### Text section
◆ ◆ ◆ ◆ ◆ ◆ ◆
A Message from our Minister Rev. Anya Sammler-Michael PDF Print E-mail
Thursday, 26 February 2009

rev_anya.jpgHonesty and Hope

It’s March. We have a new president. The economy continues to tank. Israel and Palestine simmer. Planes crash – some do not end in a loss of life, others end in many deaths. Some days are warm and sunny. Others are cold. The trees are bare. Crocuses have broken through the hard ground to erupt in tiny testaments of spring’s grandeur.

In a sermon I shared about a month ago, I extolled the virtues of our Unitarian Universalist theological grounding. One blessing is our historical willingness to temper hope with honesty and honesty with hope.

But what exactly does this mean? Theologically it means a willingness to rationally entertain the truth that this existence can be strange, chaotic, difficult and painful while embracing the possibility that a spirit of life or a force of love is ever present to move us from pain to promise. This force of life or sprit of love may feel latent, even lost in moments, but it is ever present, and ever accessible.
◆ ◆ ◆ ◆ ◆ ◆ ◆
### Extracted records
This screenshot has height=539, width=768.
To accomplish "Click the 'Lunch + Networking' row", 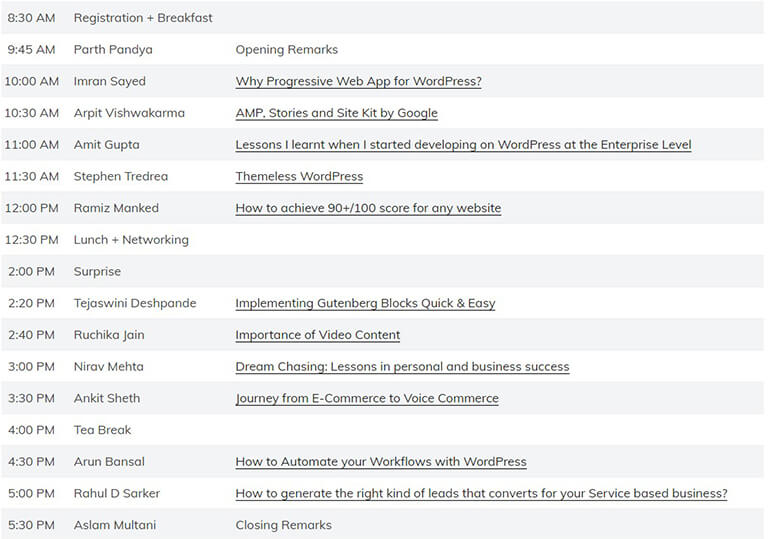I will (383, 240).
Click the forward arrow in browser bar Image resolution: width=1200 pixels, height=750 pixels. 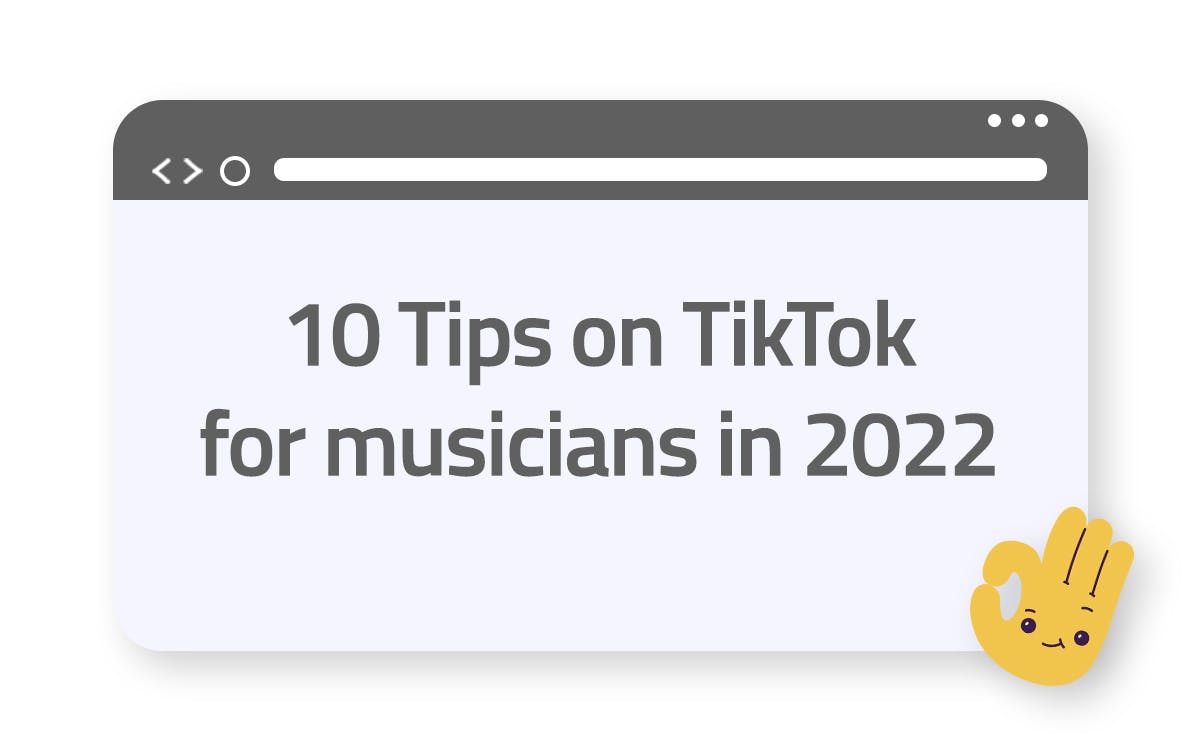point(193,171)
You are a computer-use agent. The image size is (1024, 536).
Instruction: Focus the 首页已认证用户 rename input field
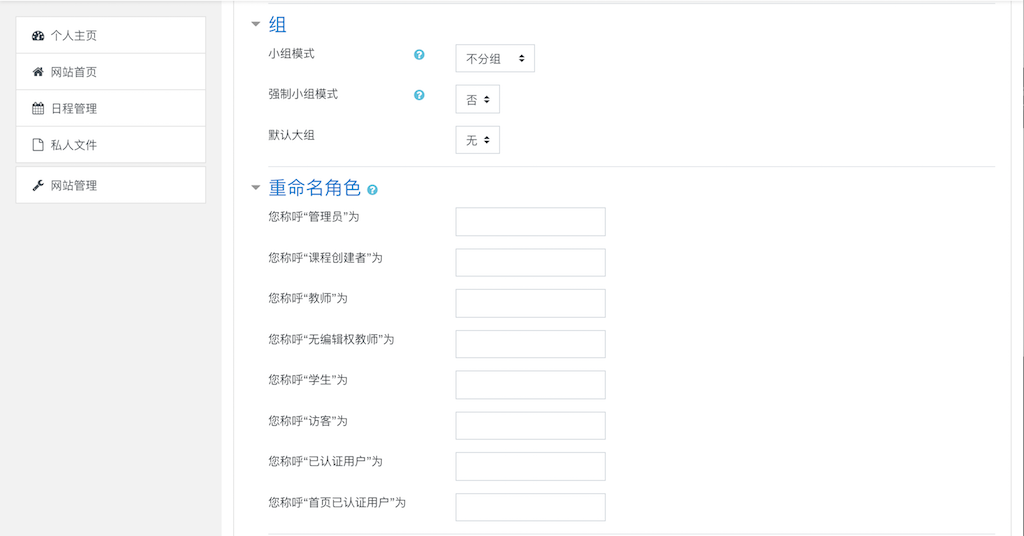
◆ ◆ ◆ ◆ ◆ ◆ ◆
### List of tasks
#1 Translate this sentence from the minister's message on honesty and hope into Spanish: "One blessing is our historical willingness to temper hope with honesty and honesty with hope."
#2 Write the next few sentences of the minister's message on honesty and hope, picking up after its final sentence.

### Replies
#1 Una bendición es nuestra disposición histórica a templar la esperanza con la honestidad y la honestidad con la esperanza.

#2
In the 19th and early 20th centuries, our Unitarian forbearers took this theology a bit too far, as I see it, and developed an over-the-top idealism. They suggested that our existence is progressive – ever advancing toward a state of grace simply by nature of our make-up (our rational and ethical capacity) or our relationship to God.

Personally and theologically I prefer poetic realism to idealism. By poetic I mean metaphoric or ‘tugging at a reality’ that purely factual language can miss. By realism I mean expressions of human experience. The writer George Robert Gissing uses poetic realism to honestly express his relationship to the dark winter months:

Honest winter, snow clad and with the frosted beard, I can welcome not uncordially; but that long deferment of the calendar's promise, that weeping loom of March and April, that bitter blast outraging the honor of May -- how often has it robbed me of heart and hope.

Gissing’s expression is honest – telling us, his readers, that cold springs have robbed him of heart and hope. He also begins by calling the winter itself ‘honest.’ There is a beauty to this interchange – for Gissing has claimed a relationship with nature – winter is honest (it is cold when it is supposed to be cold) in the way he is honest … they are playing by the same rules. And in this – the acknowledgement of a relationship, there is both heart and hope.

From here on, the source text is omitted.